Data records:
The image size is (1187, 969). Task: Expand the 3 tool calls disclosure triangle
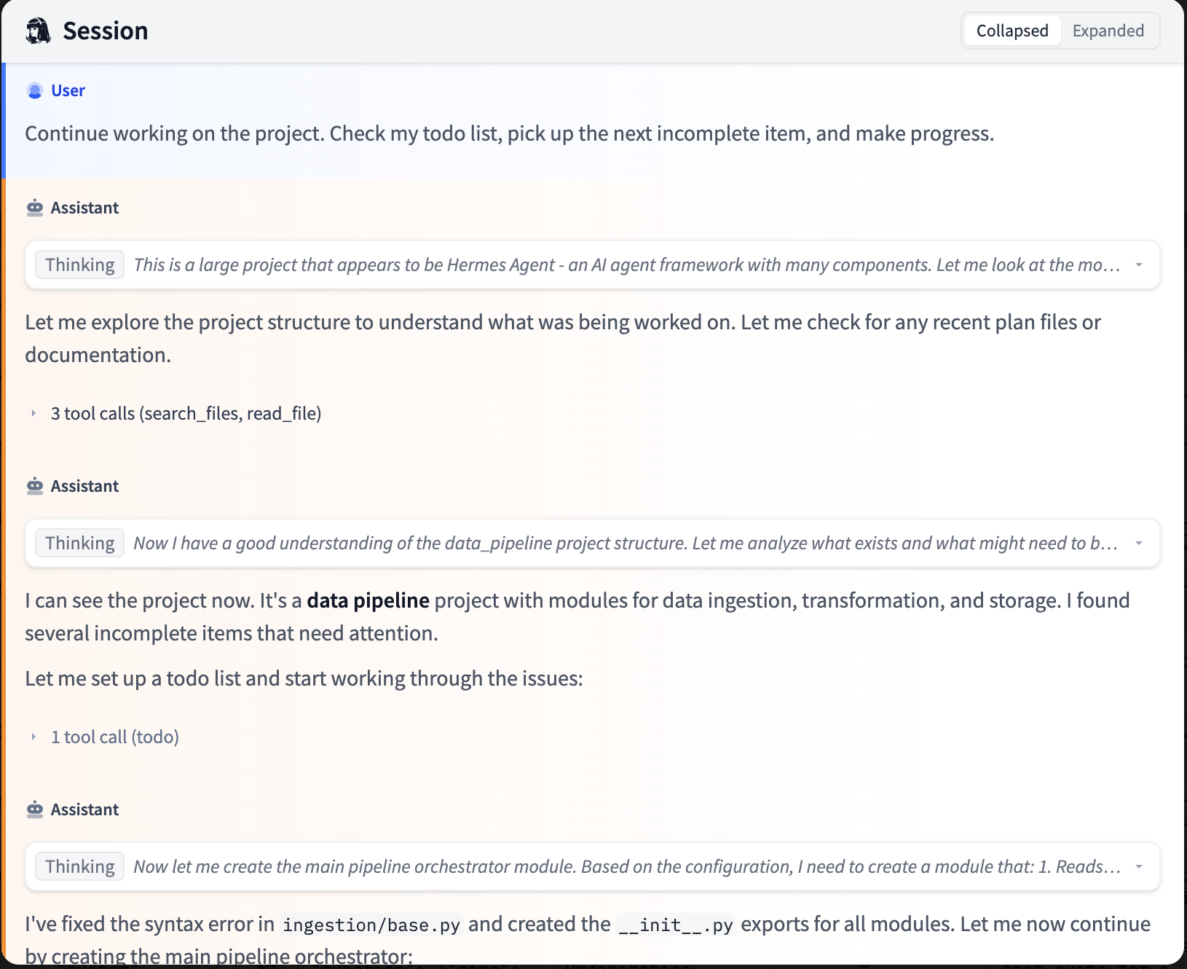pos(33,414)
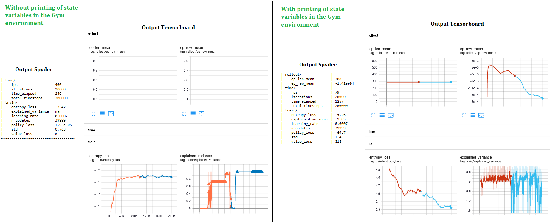The width and height of the screenshot is (550, 222).
Task: Collapse the right train section
Action: 371,143
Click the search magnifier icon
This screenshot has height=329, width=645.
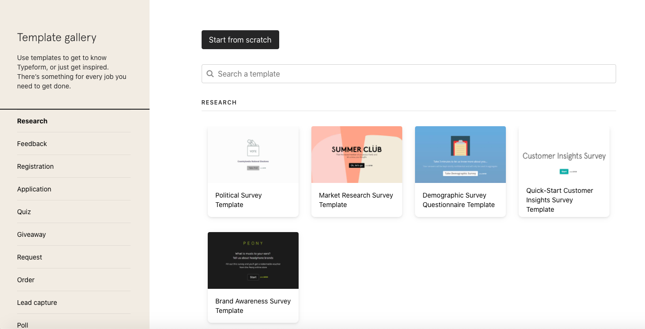210,74
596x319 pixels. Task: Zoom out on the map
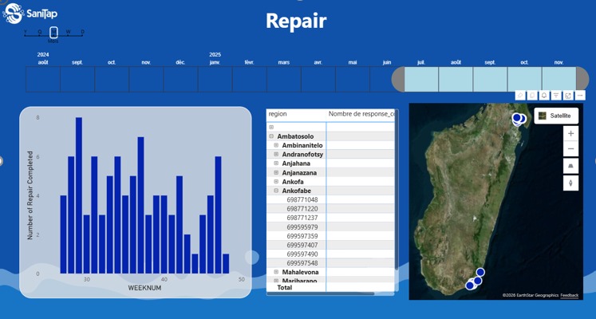(570, 149)
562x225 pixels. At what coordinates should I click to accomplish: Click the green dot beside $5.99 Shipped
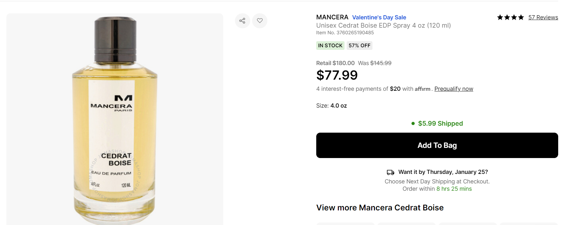coord(413,123)
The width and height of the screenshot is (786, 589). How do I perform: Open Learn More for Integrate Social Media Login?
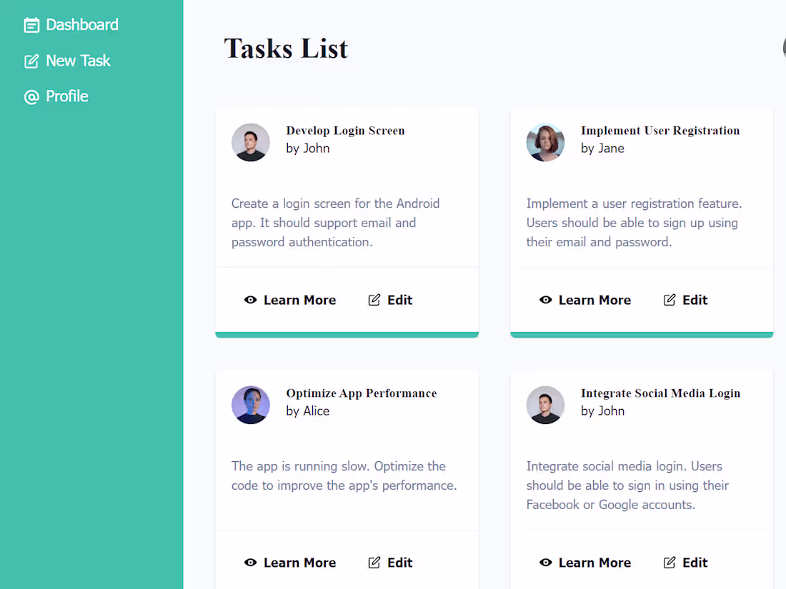(585, 563)
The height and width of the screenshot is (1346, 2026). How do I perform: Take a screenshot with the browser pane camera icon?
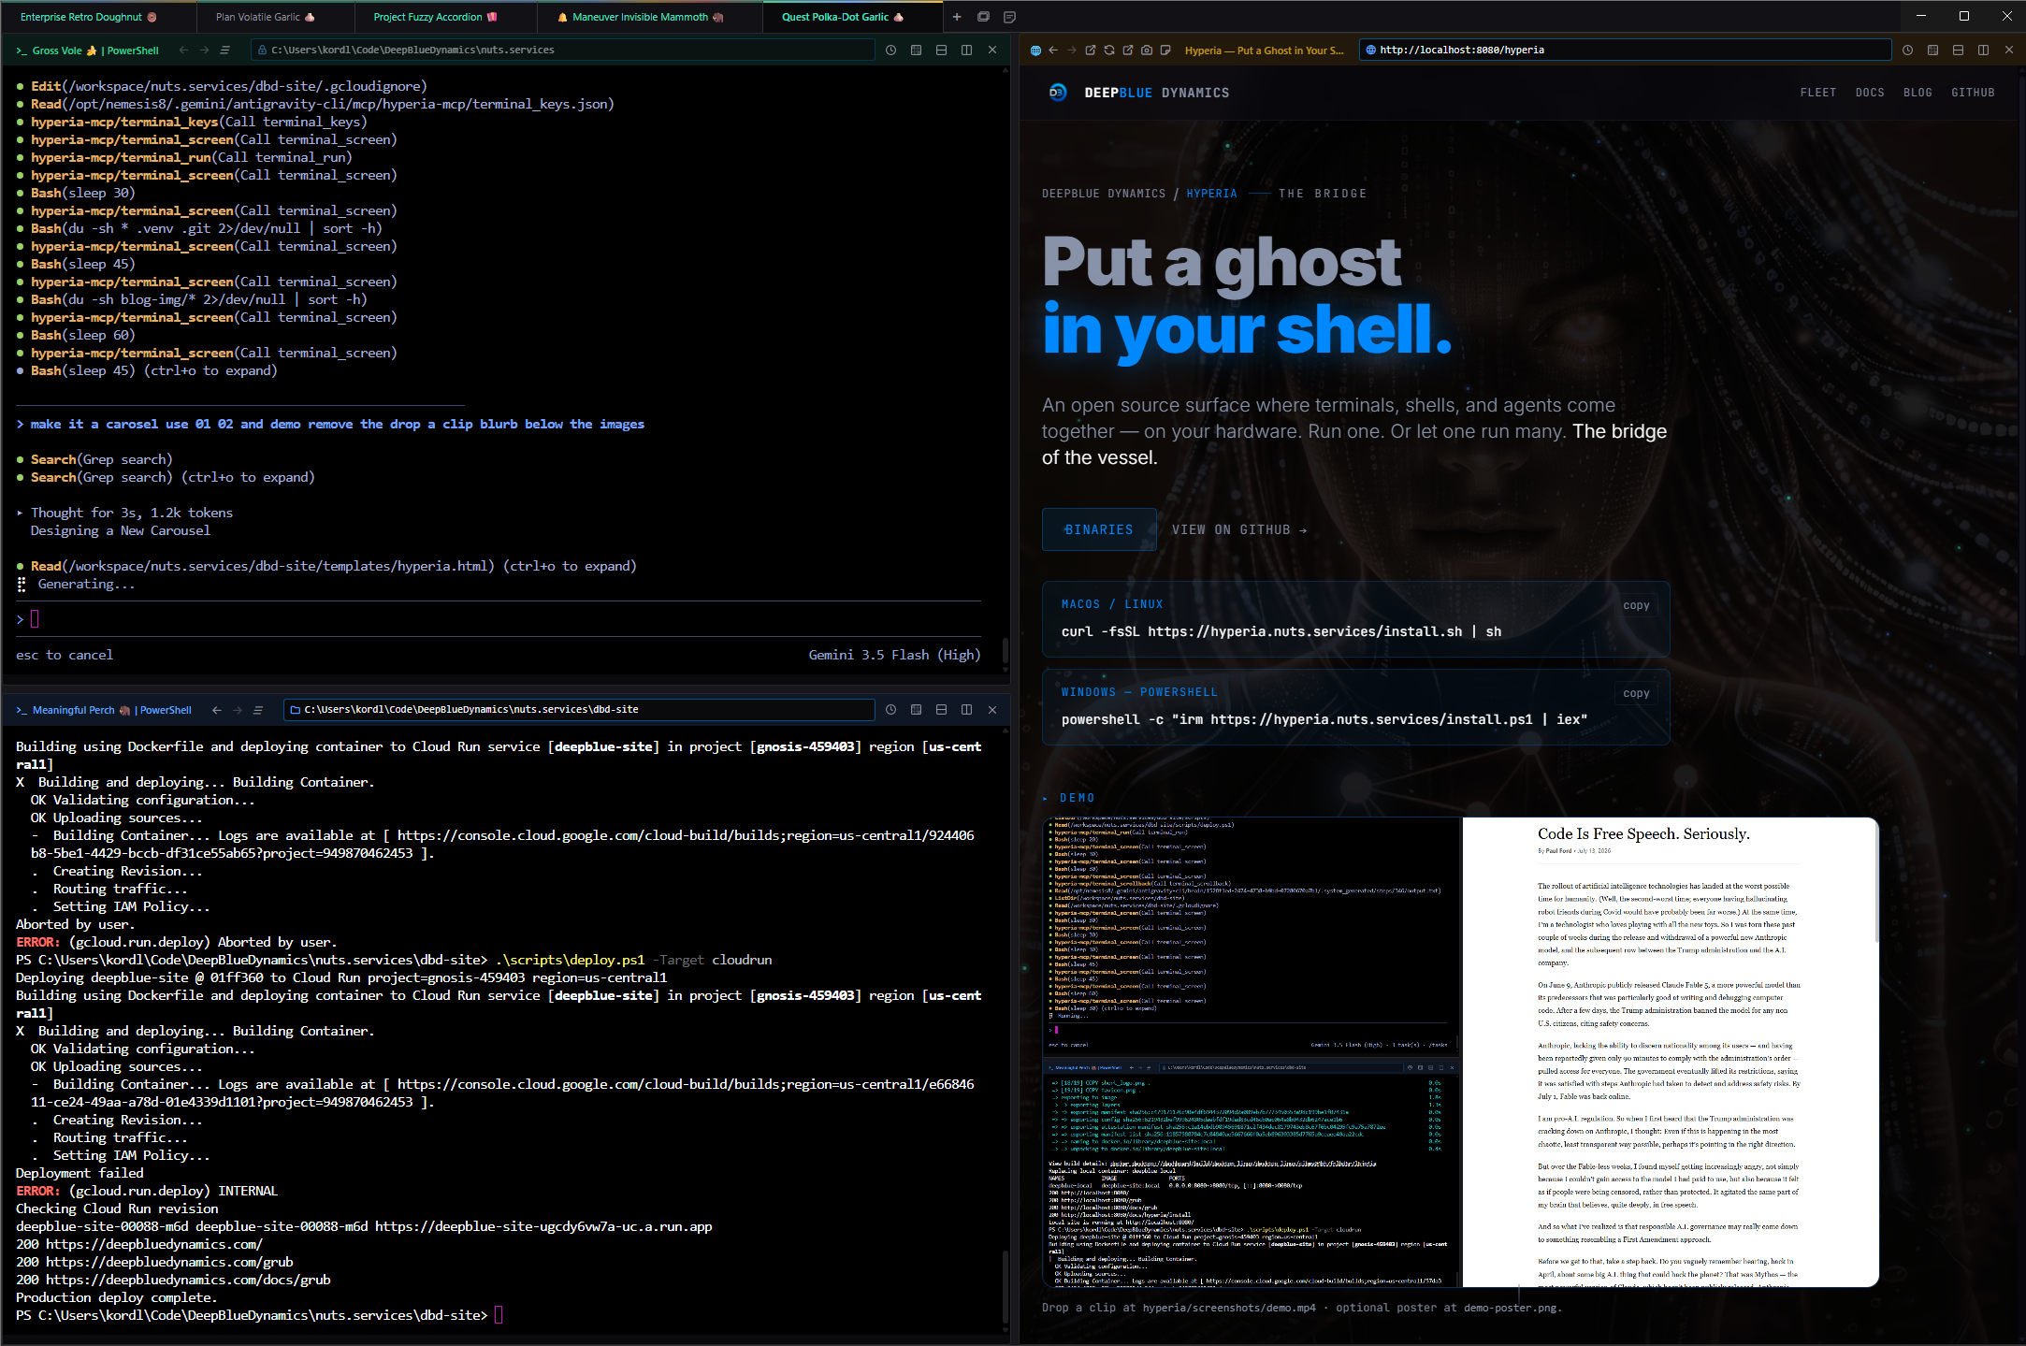1147,51
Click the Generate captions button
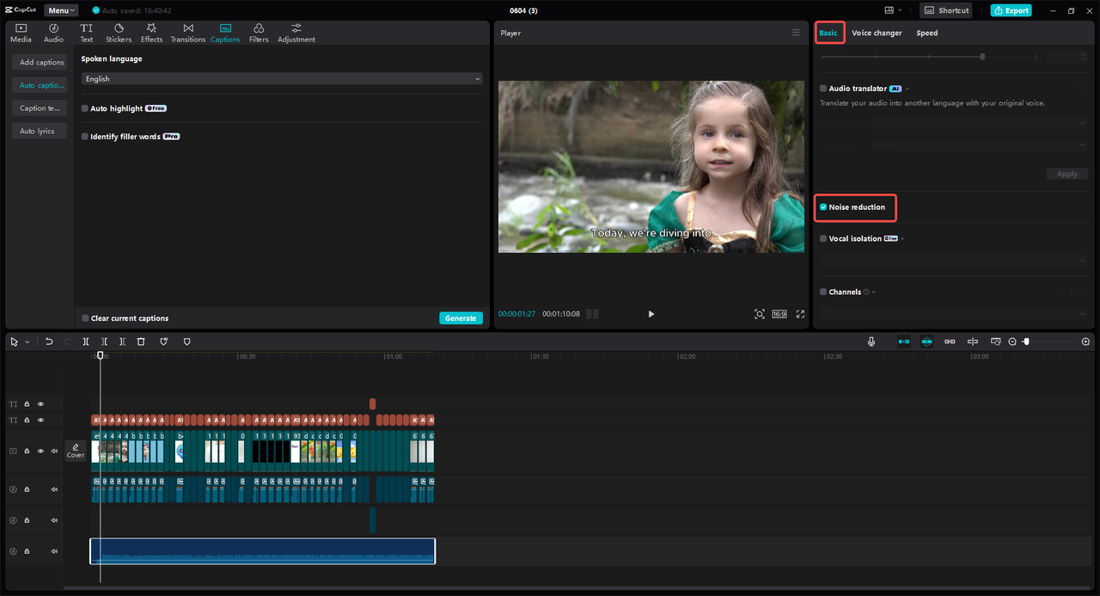 coord(461,318)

» **Task objective**
Without the pictures, write out every entry precisely as it appears.

» **Exercise result**
The image size is (1187, 969). Task: Expand the 3 tool calls disclosure triangle
pos(33,414)
The width and height of the screenshot is (550, 222).
Task: Collapse the right train section
Action: 371,143
Click the search magnifier icon
This screenshot has height=329, width=645.
210,74
596x319 pixels. Task: Zoom out on the map
(570, 149)
562x225 pixels. At what coordinates should I click to accomplish: Click the green dot beside $5.99 Shipped
coord(413,123)
The width and height of the screenshot is (786, 589). How do I perform: Open Learn More for Integrate Social Media Login?
(585, 563)
The height and width of the screenshot is (1346, 2026). How do I perform: Take a screenshot with the browser pane camera icon?
1147,51
Click the Generate captions button
 coord(461,318)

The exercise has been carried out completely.